▶ **Task set**
(a) Render this sentence from the Yacht Haven permit article into French: "IN-USVI, a local subsidiary of the stateside real estate development firm Insignia Nautica, owns the Yacht Haven Hotel and Marina property and has leased the adjacent seven acres of filled land, which is owned by The West Indian Co."
(b) According to the Yacht Haven permit article, which hurricane badly damaged the hotel and marina?
(c) From the Yacht Haven permit article, extract the stretch from "CHAMBER RAPS APPEAL" through "as a whole.".

▶ **Document segment**
[start]

CHAMBER RAPS APPEAL OF YACHT HAVEN PERMIT

July 16, 2003 – The St. Thomas-St. John Chamber of Commerce is calling on the parties involved in a challenge of the Coastal Zone Management permit for development of filled land as part of the Yacht Haven revitalization on St. Thomas "to take whatever steps are necessary to end this appeal and allow this important project to resume."
In a release, the chamber leadership expressed disappointment that the Save Long Bay Coalition has asked the Board of Land Use Appeals to require a separate permit for the filled land from the one approved for the hotel property and adjacent landfill as a whole.
IN-USVI, a local subsidiary of the stateside real estate development firm Insignia Nautica, owns the Yacht Haven Hotel and Marina property and has leased the adjacent seven acres of filled land, which is owned by The West Indian Co.
The company plans to rebuild the hotel and marina, which were badly damaged by Hurricane Marilyn eight years ago, and to develop a retail and office complex on the landfill, along with a waterfront walkway connecting Yacht Haven to downtown Charlotte Amalie and a public park and performance facility across from the Lovers Land intersection with Long Bay Road.
Cassan Pancham, Chamber president, said the business organization "has fully endorsed IN-USVI and its plans."
The coalition's appeal has had the effect of "halting the very recently begun work on the rebuilding of the Yacht Haven hotel property," Pancham said. IN-USVI recently erected a protective wall around the hotel property preliminary to beginning demolition of the derelict buildings. Last week dozens of young people from several youth groups painted a mural on it.

[end]

▶ **Source excerpt**

[start]

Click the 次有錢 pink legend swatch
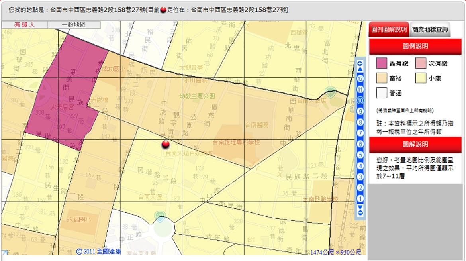 point(421,63)
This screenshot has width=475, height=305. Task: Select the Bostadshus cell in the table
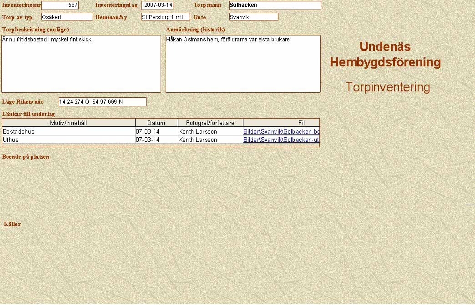point(69,131)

[end]

▶ **Answers**
(a) IN-USVI, filiale locale de la société de promotion immobilière Insignia Nautica, basée sur le continent américain, est propriétaire de l'hôtel et de la marina Yacht Haven et a pris à bail les sept acres de terrain remblayé adjacents, qui appartiennent à la West Indian Co.

(b) Hurricane Marilyn

(c)
CHAMBER RAPS APPEAL OF YACHT HAVEN PERMIT

July 16, 2003 – The St. Thomas-St. John Chamber of Commerce is calling on the parties involved in a challenge of the Coastal Zone Management permit for development of filled land as part of the Yacht Haven revitalization on St. Thomas "to take whatever steps are necessary to end this appeal and allow this important project to resume."
In a release, the chamber leadership expressed disappointment that the Save Long Bay Coalition has asked the Board of Land Use Appeals to require a separate permit for the filled land from the one approved for the hotel property and adjacent landfill as a whole.